If you are starting a blog from scratch around a certain topic I would suggest that this is a great way to decide what your ‘Categories’ are going to be within your blog and you’ve got some good ideas for a few ‘pillar’ posts too. Maybe even make them ‘pages’ rather than posts – something I will expand upon at a later date.

Google will no doubt appreciate the fact that your site’s structure kind of imitates their breakdown of Search information in there Wonder Wheel etc. – or maybe I’m being to Googlish here ?
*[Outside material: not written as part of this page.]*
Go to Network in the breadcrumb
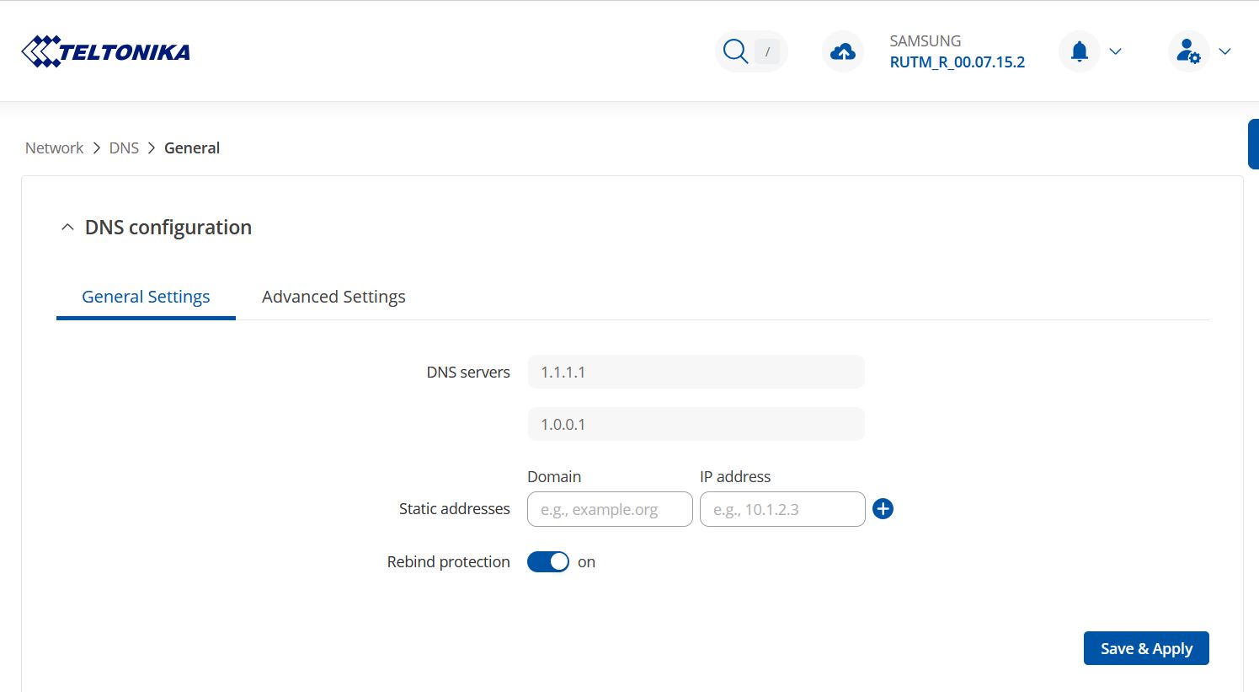The width and height of the screenshot is (1259, 692). tap(54, 148)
Feel free to comment below regarding your definition…

About the Author

Clive McGonigal is a full time Web Developer, Marketer, WordPress Evangelist and all round Decent Chap. He lives between London and France ( on a tiny rowing boat with an internet connection) and spends his offline time wining, dining and conversing with his dogs. He loves WordPress ( themes, plugins and tweaks) and blogs about them whenever he can.

Comments (11)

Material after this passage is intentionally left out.